## Work request
Transcribe exactly every line from the one containing "Viewport: 1300px width, 639px height." down to the final line of the listing below, including both, and leave out the rest.

## The input
::::::::
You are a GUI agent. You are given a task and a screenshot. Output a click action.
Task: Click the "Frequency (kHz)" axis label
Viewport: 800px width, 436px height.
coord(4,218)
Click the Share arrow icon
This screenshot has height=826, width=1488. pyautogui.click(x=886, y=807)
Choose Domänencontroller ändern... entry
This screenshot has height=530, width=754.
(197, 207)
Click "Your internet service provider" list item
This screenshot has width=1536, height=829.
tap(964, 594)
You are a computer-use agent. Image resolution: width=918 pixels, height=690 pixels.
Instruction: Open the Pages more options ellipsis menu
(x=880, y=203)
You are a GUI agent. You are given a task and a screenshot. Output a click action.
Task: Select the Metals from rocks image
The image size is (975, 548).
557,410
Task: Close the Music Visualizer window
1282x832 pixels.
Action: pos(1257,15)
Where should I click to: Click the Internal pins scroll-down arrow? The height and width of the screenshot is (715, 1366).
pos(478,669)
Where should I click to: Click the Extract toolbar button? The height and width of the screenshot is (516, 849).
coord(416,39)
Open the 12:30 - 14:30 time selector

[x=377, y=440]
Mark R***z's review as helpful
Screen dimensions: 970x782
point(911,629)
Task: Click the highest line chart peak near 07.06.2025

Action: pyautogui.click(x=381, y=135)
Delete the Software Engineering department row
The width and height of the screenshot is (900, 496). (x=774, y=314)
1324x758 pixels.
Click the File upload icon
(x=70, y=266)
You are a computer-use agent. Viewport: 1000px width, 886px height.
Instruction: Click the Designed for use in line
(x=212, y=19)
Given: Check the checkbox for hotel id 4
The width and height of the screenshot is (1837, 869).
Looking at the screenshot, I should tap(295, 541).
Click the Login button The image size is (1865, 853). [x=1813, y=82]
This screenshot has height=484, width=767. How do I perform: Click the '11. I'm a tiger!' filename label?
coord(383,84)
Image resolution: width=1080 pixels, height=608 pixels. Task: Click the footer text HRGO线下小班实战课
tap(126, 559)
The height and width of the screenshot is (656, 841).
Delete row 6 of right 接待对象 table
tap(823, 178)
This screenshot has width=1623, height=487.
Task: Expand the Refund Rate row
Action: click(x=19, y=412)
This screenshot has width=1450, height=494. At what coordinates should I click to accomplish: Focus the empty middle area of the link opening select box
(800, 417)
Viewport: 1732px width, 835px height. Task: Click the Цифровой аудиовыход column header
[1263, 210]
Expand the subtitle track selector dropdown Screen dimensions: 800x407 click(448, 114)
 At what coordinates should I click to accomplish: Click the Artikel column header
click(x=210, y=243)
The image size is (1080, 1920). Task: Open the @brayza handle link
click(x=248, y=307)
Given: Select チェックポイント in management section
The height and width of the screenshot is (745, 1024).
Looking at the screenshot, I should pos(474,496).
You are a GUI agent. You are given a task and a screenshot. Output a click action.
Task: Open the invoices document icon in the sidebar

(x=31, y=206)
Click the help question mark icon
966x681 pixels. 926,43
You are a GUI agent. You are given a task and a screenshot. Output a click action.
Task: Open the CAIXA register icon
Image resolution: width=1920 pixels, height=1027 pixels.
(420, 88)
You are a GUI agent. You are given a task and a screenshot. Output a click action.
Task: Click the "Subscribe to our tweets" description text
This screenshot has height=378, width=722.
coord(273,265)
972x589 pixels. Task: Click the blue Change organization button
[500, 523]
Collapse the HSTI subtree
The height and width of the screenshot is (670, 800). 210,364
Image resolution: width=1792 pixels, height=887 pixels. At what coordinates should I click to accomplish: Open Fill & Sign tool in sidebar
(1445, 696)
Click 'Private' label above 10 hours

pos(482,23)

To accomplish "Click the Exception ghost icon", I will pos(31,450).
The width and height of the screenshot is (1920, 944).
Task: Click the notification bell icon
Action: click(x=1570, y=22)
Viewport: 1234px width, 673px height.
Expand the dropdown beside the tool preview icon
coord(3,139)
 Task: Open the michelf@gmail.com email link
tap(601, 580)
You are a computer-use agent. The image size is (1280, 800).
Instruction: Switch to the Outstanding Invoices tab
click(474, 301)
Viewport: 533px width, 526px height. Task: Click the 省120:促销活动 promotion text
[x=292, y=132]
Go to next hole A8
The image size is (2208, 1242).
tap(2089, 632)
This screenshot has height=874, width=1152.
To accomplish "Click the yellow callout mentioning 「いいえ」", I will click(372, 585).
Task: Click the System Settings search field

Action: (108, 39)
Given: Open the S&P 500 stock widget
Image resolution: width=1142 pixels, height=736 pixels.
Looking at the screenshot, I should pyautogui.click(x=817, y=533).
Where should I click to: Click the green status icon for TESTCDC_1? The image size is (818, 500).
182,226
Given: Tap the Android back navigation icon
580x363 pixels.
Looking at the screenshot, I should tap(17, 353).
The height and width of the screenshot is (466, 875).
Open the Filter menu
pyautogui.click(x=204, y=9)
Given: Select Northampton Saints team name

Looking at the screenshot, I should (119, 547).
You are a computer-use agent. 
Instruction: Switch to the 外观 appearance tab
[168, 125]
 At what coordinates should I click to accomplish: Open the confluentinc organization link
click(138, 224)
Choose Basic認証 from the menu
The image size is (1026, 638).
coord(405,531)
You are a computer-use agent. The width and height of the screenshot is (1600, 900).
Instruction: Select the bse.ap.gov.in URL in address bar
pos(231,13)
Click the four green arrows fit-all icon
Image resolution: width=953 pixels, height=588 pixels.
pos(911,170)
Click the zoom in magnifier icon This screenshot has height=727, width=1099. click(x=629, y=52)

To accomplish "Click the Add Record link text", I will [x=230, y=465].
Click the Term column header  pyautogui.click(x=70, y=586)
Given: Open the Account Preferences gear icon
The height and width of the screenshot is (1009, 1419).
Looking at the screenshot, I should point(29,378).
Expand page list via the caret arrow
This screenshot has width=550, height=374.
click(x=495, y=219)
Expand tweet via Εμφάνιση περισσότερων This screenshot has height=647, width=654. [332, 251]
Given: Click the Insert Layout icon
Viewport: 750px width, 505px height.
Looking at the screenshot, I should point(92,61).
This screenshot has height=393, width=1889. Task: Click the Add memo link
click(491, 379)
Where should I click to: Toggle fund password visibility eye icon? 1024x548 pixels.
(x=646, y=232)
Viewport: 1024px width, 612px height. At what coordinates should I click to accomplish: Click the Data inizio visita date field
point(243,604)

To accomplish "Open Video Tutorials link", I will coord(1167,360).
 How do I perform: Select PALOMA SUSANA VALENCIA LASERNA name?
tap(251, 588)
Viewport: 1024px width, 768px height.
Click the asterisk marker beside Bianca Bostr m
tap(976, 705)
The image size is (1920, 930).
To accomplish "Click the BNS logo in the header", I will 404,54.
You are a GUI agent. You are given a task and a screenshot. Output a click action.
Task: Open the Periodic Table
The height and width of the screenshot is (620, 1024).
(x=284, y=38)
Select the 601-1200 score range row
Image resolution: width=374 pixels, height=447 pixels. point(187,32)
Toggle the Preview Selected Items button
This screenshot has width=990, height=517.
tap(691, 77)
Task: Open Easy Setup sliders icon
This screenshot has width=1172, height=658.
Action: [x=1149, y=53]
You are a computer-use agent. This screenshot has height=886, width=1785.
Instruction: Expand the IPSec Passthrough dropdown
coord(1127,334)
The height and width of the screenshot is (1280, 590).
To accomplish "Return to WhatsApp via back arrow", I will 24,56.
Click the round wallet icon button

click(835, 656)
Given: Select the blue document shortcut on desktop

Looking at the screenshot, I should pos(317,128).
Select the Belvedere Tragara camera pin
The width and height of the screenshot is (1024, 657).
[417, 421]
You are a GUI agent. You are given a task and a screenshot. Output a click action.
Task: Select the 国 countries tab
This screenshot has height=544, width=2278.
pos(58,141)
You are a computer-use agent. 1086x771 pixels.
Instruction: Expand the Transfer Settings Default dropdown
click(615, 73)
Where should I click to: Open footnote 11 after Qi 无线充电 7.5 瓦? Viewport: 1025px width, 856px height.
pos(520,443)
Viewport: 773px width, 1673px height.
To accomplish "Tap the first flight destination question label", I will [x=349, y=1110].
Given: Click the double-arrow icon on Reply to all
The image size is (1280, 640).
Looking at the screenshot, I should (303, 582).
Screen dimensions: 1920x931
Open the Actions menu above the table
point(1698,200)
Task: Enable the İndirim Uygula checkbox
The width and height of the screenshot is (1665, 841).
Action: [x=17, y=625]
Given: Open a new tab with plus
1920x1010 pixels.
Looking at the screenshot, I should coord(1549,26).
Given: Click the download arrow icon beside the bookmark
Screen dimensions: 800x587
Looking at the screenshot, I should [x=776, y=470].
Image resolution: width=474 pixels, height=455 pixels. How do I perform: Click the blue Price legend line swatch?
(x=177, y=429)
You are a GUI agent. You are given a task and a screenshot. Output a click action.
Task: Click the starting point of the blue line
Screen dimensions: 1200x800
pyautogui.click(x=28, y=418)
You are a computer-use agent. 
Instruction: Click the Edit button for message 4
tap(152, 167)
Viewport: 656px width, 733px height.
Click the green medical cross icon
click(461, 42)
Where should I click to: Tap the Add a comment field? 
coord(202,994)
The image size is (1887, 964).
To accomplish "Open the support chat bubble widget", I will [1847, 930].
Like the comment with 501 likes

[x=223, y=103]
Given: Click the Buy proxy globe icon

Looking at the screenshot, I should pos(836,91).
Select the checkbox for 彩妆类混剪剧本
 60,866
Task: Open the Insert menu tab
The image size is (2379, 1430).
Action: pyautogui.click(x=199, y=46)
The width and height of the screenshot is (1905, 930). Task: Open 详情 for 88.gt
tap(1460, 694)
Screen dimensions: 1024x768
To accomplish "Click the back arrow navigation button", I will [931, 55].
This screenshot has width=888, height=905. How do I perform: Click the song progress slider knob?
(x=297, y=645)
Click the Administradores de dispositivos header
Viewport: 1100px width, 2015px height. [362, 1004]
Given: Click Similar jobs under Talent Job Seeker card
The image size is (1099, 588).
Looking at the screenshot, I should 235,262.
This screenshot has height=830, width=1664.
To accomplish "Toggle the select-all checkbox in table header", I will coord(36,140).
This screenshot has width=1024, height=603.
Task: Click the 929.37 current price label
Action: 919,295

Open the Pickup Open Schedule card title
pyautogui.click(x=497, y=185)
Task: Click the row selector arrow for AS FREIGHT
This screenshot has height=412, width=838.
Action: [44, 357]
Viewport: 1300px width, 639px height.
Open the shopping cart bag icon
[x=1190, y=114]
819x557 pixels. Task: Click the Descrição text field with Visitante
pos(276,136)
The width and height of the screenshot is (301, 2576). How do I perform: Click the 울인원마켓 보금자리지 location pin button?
::::::::
## Completed task
Viewport: 1300px width, 639px height.
Open the shopping cart bag icon
[x=1190, y=114]
819x557 pixels. Task: Click the Descrição text field with Visitante
pos(276,136)
The width and height of the screenshot is (301, 2576). How do I perform: Click the 울인원마켓 보금자리지 location pin button?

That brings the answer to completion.